I'm playing around with GridSearchCV
and Pipeline
in sklearn. I'm finding inconsistencies, and I'm wondering if I'm just misunderstanding something.
The following two code blocks yield very different predicted y_pred
results, and I was hoping someone could clarify why.
Code block 1:
rfr = RandomForestRegressor(n_estimators = 1, n_jobs = -1, random_state = 2016, verbose = 1)
tfidf = TfidfVectorizer(ngram_range=(1, 1), stop_words='english')

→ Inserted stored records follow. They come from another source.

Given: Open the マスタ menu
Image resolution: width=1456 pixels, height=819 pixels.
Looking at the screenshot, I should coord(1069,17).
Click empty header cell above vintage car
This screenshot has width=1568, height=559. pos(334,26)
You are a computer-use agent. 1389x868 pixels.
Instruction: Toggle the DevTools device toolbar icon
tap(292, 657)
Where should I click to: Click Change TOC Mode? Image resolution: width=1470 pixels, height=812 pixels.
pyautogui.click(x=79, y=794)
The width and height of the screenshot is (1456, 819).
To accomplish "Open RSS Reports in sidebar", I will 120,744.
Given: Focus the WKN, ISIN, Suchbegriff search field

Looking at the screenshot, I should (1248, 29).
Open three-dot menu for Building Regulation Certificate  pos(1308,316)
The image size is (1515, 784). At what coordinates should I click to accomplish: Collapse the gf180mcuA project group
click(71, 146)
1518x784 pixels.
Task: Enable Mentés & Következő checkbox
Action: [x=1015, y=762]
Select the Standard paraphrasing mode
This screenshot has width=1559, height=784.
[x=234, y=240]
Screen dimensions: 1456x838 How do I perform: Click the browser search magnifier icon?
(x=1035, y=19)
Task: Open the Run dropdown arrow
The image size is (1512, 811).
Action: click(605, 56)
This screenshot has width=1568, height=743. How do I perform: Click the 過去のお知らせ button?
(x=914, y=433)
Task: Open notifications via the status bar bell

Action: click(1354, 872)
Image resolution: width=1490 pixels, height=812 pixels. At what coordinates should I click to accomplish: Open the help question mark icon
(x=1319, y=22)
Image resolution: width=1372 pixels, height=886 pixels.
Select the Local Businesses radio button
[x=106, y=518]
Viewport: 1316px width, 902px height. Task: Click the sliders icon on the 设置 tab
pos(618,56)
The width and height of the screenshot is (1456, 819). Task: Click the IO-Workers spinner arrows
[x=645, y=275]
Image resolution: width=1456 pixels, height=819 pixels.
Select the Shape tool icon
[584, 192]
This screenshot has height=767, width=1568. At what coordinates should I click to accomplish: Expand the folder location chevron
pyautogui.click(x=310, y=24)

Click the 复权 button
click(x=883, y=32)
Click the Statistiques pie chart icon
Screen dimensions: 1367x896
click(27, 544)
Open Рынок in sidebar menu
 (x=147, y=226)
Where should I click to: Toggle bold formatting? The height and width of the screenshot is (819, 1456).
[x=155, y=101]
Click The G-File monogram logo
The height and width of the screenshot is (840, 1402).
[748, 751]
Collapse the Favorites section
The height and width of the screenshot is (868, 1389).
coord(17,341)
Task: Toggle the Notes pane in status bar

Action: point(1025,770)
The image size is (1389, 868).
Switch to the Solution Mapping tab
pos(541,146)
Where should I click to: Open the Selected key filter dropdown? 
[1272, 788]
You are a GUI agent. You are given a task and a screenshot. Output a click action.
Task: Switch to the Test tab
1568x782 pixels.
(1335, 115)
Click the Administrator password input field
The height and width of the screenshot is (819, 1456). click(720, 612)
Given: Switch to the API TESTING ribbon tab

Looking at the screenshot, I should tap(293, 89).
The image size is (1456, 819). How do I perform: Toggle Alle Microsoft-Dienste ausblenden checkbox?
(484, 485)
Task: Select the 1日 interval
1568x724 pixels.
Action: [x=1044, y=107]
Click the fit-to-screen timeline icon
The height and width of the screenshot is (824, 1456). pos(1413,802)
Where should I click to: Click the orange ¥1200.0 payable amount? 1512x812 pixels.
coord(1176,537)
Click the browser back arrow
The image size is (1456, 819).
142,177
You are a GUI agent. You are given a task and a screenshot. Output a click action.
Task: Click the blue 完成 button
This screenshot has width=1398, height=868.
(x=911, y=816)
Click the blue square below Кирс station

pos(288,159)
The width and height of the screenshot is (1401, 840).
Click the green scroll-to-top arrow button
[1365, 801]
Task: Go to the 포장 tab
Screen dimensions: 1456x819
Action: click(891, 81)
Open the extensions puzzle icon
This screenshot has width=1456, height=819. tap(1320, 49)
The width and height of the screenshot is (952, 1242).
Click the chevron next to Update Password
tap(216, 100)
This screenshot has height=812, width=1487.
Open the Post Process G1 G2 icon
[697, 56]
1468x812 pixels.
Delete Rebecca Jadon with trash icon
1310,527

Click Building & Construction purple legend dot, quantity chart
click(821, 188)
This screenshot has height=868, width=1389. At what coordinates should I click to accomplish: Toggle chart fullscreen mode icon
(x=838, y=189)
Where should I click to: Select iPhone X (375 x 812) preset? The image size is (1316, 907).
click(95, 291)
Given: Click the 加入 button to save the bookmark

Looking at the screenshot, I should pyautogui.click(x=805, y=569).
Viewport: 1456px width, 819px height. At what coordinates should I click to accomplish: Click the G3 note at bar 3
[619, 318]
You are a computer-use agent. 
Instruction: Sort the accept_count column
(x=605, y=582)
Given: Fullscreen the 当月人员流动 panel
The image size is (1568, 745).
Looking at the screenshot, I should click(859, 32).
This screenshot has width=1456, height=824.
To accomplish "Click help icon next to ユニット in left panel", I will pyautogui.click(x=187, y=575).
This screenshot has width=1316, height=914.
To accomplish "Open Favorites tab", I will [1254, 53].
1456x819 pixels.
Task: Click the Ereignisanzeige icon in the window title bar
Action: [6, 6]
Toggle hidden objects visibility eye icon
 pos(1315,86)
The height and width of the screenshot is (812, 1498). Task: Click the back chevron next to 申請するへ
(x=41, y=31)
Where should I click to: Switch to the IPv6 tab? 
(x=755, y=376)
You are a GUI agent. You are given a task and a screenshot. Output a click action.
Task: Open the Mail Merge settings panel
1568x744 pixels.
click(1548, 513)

tsvd = TruncatedSVD(n_components=10, random_state = 2016)
clf = pipeline.Pipeline([
('union', FeatureUnion(
transformer_list = [
('cst', cust_regression_vals()),
('txt1', pipeline.Pipeline([('s1', cust_txt_col(key='search_term')), ('tfidf1', tfidf), ('tsvd1', tsvd)]))
],
transformer_weights = {
'cst': 1.0,
'txt1': 0.5
},
)),
('rfr', rfr)]) # <-- this part is removed in CodeBlock2
param_grid = {'rfr__max_features': [10], 'rfr__max_depth': [20]}
model = grid_search.GridSearchCV(estimator = clf, param_grid = param_grid, cv = 2, verbose = 20, scoring=RMSE)
model.fit(X_train, y_train)
y_pred_orig = model.predict(X_test)
Code block 2:
rfr = RandomForestRegressor(n_estimators = 1, n_jobs = -1, random_state = 2016, verbose = 1)
tfidf = TfidfVectorizer(ngram_range=(1, 1), stop_words='english')
tsvd = TruncatedSVD(n_components=10, random_state = 2016)
clf = pipeline.Pipeline([
('union', FeatureUnion(
transformer_list = [
('cst', cust_regression_vals()),
('txt1', pipeline.Pipeline([('s1', cust_txt_col(key='search_term')), ('tfidf1', tfidf), ('tsvd1', tsvd)]))
],
transformer_weights = {
'cst': 1.0,
'txt1': 0.5
},
))
])
X_train_trans = clf.fit_transform(X_train,y_train)
X_test_trans = clf.transform(X_test)
param_grid = {'max_features': [10], 'max_depth': [20]}
model = grid_search.GridSearchCV(estimator = rfr, param_grid = param_grid, cv = 2, verbose = 20, scoring=RMSE)
model.fit(X_train_trans, y_train)
y_pred_mod = model.predict(X_test_trans)
In the first code block, my RandomForestRegressor classifier is built into the pipeline, whereas in the second code block I abstracted it out. Any ideas why y_pred_orig
is vastly different from y_pred_mod
, when, in my opinion, I'm tracing the same steps the pipeline
would trace?
EDIT: For what it's worth, code block 1 yields a much lower test RMSE, whereas code block 2 yields a much lower train RMSE. These results confuse me, as I thought both code blocks should yield identical results given that I'm using the same random_state
.